- Status: Active
- Genre: Lighting trade fair
- Venue: HKCEC
- Location: Wan Chai North
- Country: Hong Kong
- Inaugurated: ^{[when?]}
- Attendance: 15,220 (spring); 33,319 (autumn);
- Organized by: HKTDC
- Website: spring edition; autumn edition;

= Hong Kong International Lighting Fair =

Hong Kong International Lighting Fair is a trade fair held twice-yearly in Hong Kong. The full title has the seasonal version appended, (Autumn Edition) or (Spring Edition). The autumnal version is the biggest lighting fair in Asia and the second largest in the world.

Organised by the Hong Kong Trade Development Council (HKTDC), it is held annually in October in Hong Kong, China, featuring over 1,700 international exhibitors and catering to the needs of buyers from around the world. Exhibits includes LED lighting, green lighting, household lighting, outdoor lighting, commercial lighting, lighting accessories, along with Hall of Aurora for branded lighting. The Spring edition is held annually in April.

==HKTDC Hong Kong International Lighting Fair (Spring Edition)==

Also organised by the Hong Kong Trade Development Council (HKTDC), the HKTDC Hong Kong International Lighting Fair (Spring Edition) is held annually in April in Hong Kong, China, featuring a wide range of products including LED lighting, green lighting, commercial lighting, household lighting, outdoor lighting, lighting accessories. Running in tandem with the fair are HKTDC Hong Kong Electronics Fair (Spring Edition) and HKTDC International ICT Expo.
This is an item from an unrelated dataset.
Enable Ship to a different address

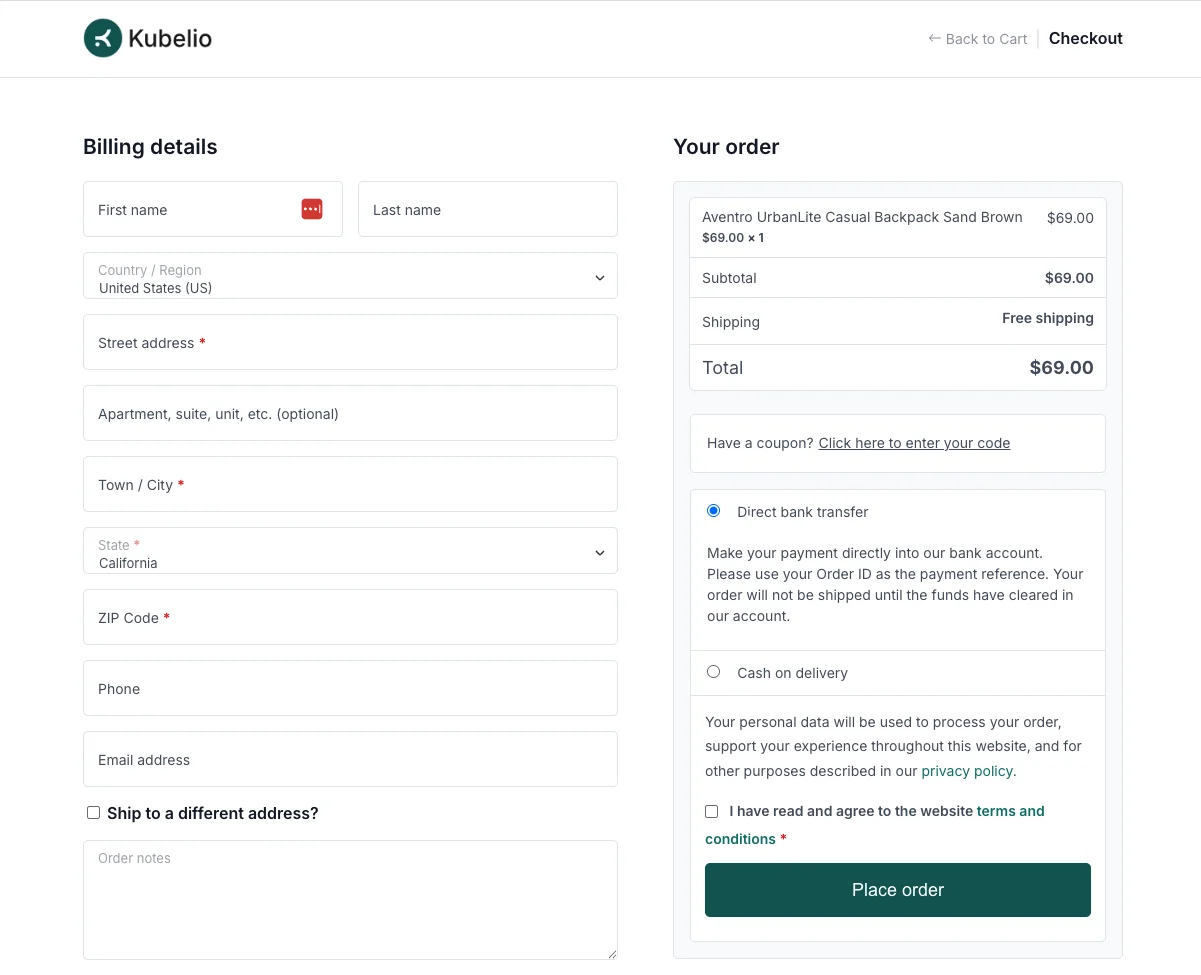click(93, 812)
===Major Exhibit Categories===
Commercial Lighting, Crystal Lighting, Green Lighting, Holiday Lighting, Outdoor Lighting, Lighting Accessories & Components, Table Lamps, Household Lighting, LED Lighting, Lighting Management, Design & Technology, Trade Associations & Publications.

===Concurrent Events===
- HKTDC Hong Kong Electronics Fair (Spring Edition)
- HKTDC International ICT Expo
- HKTDC Hong Kong Electronics Fair (autumn)
- Hong Kong International Building and Decoration Materials & Hardware Fair (autumn)
- Eco Expo Asia - International Trade Fair on Environmental Protection (autumn)
- Sports Source Asia (autumn)

=== Trade Publications ===
A Lighting Magazine is published at each fair, featuring exhibitors as well as talking points within the lighting industry. The magazine, all in English, addressed a global lighting audience. In its efforts to expand beyond lighting industry alone, it also writes about new lighting applications such as plant-centric lighting from LuxBalance Lighting which help to "speed up plant growing process".